Exercise instructions -
Below are records; count how many of their lines contain the word "Select" and give the number alone.

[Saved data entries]
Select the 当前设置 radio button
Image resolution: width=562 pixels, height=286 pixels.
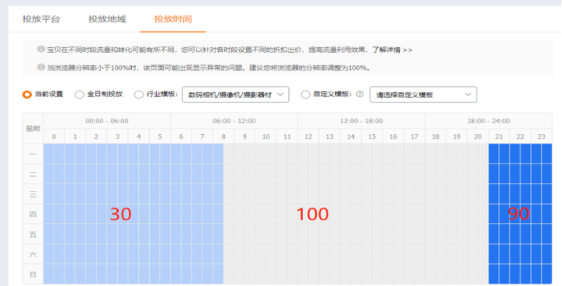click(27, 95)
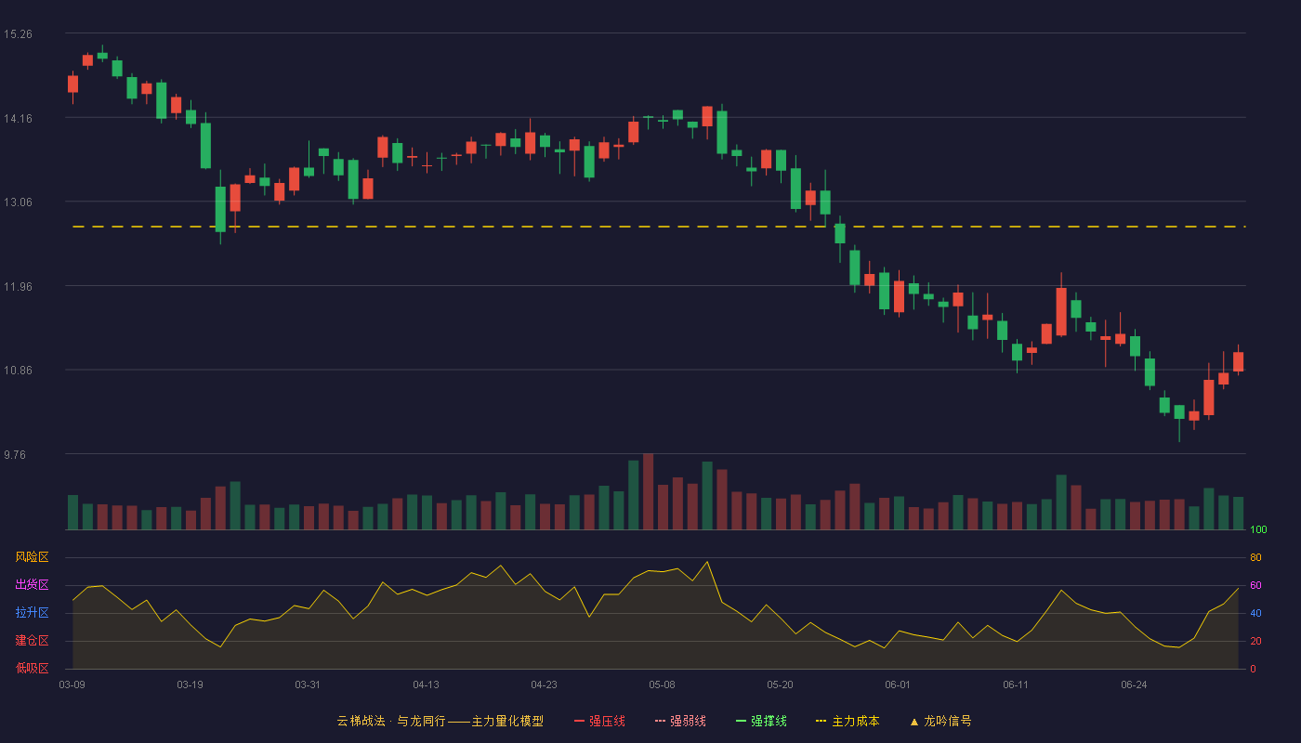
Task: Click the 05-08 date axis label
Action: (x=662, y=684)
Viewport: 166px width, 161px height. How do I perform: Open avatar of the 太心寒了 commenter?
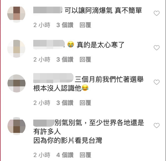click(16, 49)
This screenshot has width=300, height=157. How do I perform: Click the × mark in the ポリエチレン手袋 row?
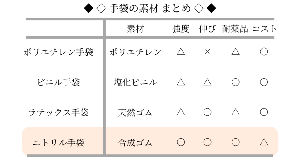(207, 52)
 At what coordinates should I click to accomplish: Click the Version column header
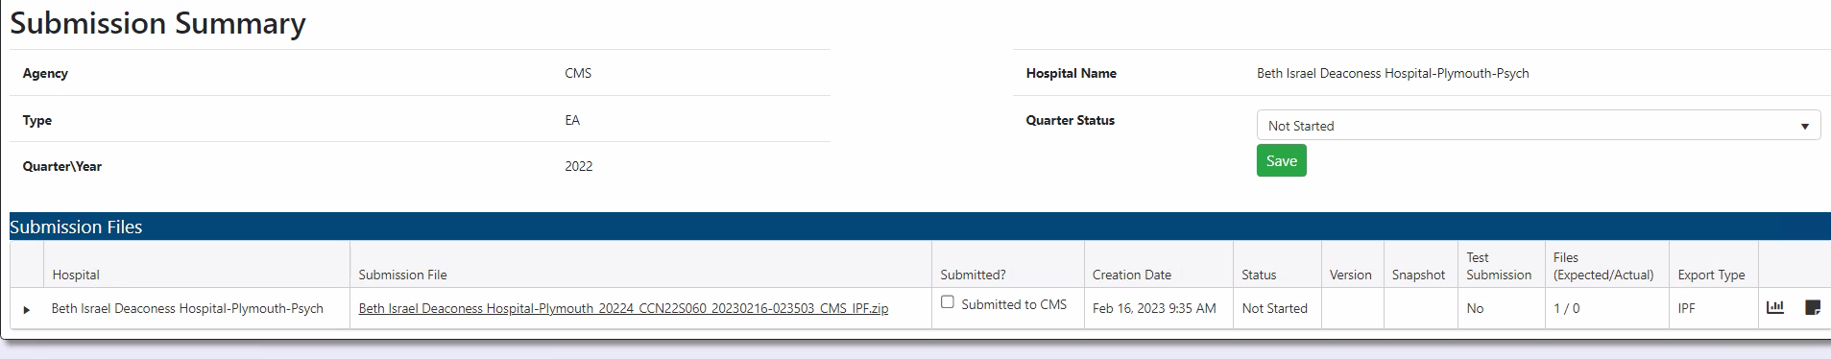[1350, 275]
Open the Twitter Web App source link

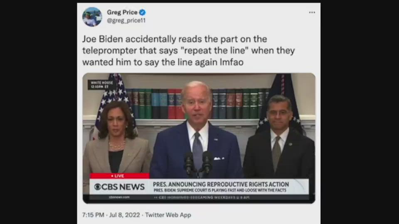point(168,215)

==

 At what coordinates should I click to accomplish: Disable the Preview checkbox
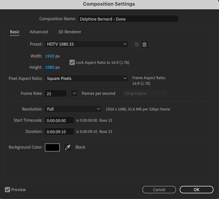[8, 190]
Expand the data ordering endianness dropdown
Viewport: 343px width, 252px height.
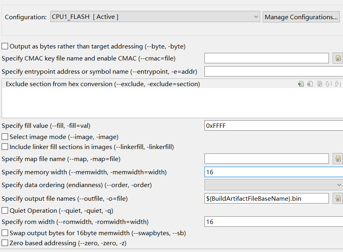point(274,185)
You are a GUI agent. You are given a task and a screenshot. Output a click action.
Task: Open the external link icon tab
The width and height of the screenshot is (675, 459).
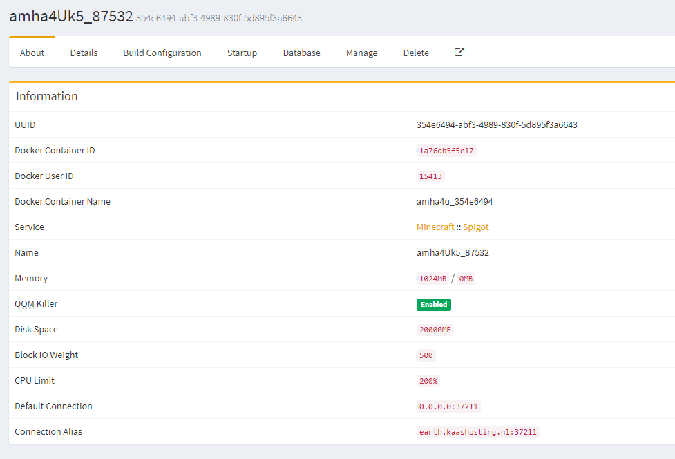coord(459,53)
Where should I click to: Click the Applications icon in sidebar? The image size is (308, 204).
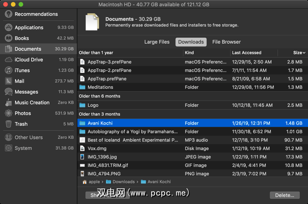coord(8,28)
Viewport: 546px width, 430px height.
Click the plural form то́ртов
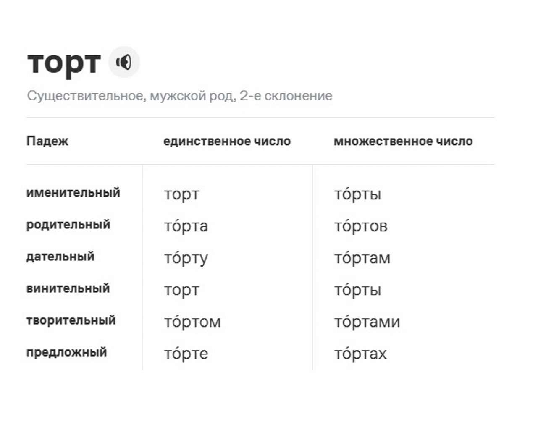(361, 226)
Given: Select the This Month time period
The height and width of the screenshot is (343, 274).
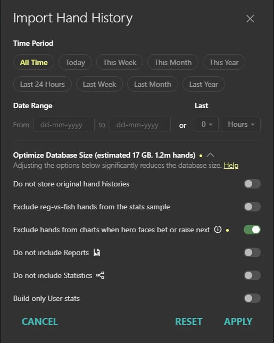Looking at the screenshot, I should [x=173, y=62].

Result of the exercise -
2